What is needed:
Lines that contain "will" are to be copied from the material, every one of them.

Data provided:
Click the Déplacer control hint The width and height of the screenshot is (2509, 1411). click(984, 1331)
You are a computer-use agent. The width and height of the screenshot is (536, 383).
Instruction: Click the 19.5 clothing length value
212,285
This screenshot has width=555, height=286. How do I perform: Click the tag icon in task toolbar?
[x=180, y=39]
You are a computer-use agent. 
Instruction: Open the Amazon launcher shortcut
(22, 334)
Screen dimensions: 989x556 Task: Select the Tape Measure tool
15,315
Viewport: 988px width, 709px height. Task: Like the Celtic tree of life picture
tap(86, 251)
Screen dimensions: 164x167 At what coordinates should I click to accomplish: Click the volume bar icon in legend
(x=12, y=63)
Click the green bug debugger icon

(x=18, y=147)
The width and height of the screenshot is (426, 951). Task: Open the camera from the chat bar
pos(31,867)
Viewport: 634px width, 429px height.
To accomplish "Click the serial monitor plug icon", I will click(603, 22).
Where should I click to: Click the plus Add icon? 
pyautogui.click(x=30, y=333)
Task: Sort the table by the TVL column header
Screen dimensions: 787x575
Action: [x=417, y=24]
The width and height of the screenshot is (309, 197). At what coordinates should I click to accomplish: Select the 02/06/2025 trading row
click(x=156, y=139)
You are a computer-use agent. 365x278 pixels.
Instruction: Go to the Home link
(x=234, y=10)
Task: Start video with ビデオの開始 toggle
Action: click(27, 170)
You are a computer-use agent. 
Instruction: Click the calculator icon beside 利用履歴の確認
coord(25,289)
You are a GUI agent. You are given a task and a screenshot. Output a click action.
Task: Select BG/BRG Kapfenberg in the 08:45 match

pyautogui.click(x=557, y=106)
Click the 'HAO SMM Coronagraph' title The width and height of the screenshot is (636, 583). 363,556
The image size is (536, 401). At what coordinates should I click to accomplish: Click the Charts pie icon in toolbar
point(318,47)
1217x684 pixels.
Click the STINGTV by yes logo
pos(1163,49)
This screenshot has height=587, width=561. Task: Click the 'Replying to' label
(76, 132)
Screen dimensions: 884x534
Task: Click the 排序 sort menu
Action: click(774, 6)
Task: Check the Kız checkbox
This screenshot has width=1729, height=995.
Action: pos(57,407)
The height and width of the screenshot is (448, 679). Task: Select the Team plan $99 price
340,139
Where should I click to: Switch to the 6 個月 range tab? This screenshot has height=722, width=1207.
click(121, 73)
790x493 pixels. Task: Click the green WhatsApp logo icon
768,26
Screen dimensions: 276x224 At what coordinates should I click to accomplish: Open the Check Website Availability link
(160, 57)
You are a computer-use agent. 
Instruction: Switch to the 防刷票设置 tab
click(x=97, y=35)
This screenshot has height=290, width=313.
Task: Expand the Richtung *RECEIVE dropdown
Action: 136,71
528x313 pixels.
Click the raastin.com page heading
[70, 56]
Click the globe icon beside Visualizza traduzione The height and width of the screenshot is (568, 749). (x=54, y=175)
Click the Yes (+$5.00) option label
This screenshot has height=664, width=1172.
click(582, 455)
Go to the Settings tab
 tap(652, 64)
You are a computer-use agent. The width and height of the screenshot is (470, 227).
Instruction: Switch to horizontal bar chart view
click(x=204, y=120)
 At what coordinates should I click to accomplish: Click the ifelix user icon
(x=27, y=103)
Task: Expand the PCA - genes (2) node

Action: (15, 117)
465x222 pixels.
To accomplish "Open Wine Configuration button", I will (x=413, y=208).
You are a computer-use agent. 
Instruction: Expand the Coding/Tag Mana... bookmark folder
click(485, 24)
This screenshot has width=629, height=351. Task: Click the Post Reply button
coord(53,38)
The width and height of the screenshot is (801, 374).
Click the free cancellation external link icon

Solution to this exercise:
To accomplish "Click the serial monitor plug icon", I will click(603, 22).
To accomplish "Open Wine Configuration button", I will (x=413, y=208).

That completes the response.